4 Effective Habits Of People With Good Credit
Having good credit is crucial. From credit cards, auto loans to mortgages, good credit will not only bring you convenience, but also help you achieve financial goals such as owning that dream house or car.
What exactly does it mean to have good credit?
A credit score is a number that indicates how likely an individual is to repay their debt. Banks and lenders use your credit score to determine if they would approve your credit or loan application. Having a good credit score makes it easier for you to obtain credit and qualify for loans.
Contrary to popular belief, building a good credit score is not extremely hard. Here are a few habits you can practice to start building your credit score.
1. Review your credit report regularly
Your credit report will display your credit score, as well as a record of your credit payment history compiled from different credit providers. By reviewing your credit report regularly, you’ll know where your credit rating stands – this makes it easier to work towards building or improving your credit score effectively if there is any gap.
You can currently obtain your credit report from Credit Bureau Singapore (CBS) at S$6.42 per copy. The CBS credit score is a four digit number ranging from 1000 to 2000 that is derived from your loan repayment history – the higher your score, the lower your perceived probability of defaulting on a repayment.
Monitoring your credit file also allows you to detect possible fraudulent use of your personal details to obtain credit. Detecting fraudulent use earlier will minimise the damage identity theft can have on your credit.
2. Pay your bills on time and in full
Late or missed payments will lower your credit worthiness. As such, you should check your bills regularly so you’ll know when payments are due. If you don’t meet your payments, late fees and interest charges will add up quickly, making it even harder to pay off the debt.
In addition, strive to make full payments instead of just paying the minimum, especially for your credit card bills. Not only will you avoid hefty interest charges, your payment pattern history (which includes whether or not you’ve made payments in full) will be reflected in your credit report.
Your payment history is an important factor used to determine your credit worthiness. Over time, having a good payment record will help build your credit score.
3. Build an emergency fund
Build an emergency fund that covers 3 to 6 months of monthly expenses. You can adjust this amount depending on your life circumstances. For example, if your career prospects are unstable, you may need to build a bigger emergency fund.
An emergency fund can tide you over unplanned periods of unemployment, especially if have a significant credit card or loan balance that you need to continue servicing.
It can also help you to cover any out-of-pocket expenses incurred during unforeseen events like major car or home repairs, ensuring that you do not have to resort to using credit cards or loans to settle your bill.
4. Keep credit utilisation low
Lenders like to see plenty of breathing room between the amount of debt reported on your credit cards and your total credit limit. The wider the gap, the better your credit worthiness. This is why it’s important to avoid maxing out your credit limit and only making the minimum payment to pay down your balance.
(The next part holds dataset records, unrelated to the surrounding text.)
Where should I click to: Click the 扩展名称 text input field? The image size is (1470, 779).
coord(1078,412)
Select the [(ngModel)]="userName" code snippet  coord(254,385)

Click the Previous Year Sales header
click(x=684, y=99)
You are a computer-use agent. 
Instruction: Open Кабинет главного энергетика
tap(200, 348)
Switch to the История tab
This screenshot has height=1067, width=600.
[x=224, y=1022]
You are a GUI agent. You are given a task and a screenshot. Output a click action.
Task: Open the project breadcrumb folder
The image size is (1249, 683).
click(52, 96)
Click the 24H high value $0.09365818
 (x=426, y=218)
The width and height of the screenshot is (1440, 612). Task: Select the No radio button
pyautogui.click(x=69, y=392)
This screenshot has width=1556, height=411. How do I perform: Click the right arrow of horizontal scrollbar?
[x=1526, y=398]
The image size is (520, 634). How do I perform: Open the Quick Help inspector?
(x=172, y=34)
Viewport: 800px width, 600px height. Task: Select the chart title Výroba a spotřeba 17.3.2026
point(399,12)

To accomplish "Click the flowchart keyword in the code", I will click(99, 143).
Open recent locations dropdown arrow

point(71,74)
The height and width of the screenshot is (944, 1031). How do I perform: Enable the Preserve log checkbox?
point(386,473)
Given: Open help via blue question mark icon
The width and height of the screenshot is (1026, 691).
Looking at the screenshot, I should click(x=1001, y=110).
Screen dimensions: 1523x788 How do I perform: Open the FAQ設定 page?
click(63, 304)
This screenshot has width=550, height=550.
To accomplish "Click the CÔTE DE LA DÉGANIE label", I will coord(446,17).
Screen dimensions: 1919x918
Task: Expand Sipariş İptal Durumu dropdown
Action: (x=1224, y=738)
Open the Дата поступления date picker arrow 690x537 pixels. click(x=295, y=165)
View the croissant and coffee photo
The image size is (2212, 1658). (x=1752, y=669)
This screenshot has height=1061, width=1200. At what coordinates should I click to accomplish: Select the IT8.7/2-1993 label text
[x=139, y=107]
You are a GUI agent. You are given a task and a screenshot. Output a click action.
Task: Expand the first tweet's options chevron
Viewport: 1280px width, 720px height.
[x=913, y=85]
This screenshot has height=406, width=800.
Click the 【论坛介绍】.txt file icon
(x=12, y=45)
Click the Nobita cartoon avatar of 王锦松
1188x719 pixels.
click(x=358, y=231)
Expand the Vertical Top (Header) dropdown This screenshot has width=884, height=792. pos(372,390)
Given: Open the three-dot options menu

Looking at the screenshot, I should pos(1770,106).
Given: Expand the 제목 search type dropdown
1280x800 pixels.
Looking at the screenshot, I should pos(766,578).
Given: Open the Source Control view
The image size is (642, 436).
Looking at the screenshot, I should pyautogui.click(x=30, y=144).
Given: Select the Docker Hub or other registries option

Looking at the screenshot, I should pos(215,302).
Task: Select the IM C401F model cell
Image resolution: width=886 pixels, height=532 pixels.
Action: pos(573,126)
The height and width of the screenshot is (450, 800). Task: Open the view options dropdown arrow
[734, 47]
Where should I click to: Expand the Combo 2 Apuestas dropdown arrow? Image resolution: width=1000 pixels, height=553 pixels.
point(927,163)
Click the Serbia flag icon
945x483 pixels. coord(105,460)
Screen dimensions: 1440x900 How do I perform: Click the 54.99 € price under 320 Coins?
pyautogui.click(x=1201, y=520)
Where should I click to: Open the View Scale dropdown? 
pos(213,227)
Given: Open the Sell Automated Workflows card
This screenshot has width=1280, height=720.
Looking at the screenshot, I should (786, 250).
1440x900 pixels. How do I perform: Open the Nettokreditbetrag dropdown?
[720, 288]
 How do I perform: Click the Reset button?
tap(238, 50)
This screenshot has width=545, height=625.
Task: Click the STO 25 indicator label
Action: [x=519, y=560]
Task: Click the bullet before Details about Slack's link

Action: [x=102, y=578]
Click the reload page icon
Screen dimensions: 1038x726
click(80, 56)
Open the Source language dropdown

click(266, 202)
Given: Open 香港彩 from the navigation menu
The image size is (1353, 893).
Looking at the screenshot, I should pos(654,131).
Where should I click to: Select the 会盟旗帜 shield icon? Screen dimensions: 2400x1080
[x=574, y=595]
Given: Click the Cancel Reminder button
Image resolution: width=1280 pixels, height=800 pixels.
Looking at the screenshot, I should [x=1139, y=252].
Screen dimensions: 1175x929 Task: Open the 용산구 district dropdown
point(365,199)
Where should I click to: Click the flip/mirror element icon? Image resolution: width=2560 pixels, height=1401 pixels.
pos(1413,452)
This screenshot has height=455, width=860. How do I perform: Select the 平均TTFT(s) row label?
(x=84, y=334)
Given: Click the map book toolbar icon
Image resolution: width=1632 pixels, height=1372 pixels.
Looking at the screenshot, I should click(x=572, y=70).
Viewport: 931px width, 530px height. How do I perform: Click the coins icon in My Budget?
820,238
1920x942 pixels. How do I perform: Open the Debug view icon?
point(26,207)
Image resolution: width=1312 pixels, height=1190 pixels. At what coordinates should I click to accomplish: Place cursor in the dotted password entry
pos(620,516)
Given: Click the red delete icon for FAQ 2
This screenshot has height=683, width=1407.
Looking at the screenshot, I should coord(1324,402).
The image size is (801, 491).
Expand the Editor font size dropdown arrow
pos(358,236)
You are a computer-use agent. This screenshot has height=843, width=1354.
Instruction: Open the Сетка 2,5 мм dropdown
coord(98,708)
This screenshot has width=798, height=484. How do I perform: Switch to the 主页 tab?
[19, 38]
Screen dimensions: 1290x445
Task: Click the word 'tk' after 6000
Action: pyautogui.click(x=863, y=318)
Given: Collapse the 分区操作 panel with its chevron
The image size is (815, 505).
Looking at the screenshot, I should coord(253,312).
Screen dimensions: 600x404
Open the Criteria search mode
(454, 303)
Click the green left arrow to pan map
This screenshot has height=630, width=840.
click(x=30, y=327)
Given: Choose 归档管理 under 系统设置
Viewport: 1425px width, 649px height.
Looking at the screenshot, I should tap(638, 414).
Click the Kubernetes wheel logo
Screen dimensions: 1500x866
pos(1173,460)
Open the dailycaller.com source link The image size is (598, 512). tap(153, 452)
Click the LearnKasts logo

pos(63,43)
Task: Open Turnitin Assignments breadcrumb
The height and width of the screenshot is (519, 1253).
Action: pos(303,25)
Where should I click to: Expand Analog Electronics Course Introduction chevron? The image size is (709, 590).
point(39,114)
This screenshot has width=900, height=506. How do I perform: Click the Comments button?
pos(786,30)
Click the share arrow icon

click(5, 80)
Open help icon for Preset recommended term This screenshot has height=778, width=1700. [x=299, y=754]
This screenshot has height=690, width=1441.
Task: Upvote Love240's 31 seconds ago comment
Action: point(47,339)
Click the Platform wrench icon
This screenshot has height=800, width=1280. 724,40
Not only will your rollover balance be slapped with high interest rates, your credit worthiness will also be affected.
Furthermore, as the outstanding balance continues to snowball, it can reach a point where you’ll struggle to keep up with the minimum monthly payments. If you fail to make your monthly repayment, your loan will be considered ‘delinquent’. Delinquency will negatively affect your credit score.
It’s therefore best to keep your credit utilisation low and spend within your means. This will save you from high interest rates and also help you build your credit score.
As you can see, having good credit is not out of reach. By following these simple steps, you’ll soon be on your way to a good credit score.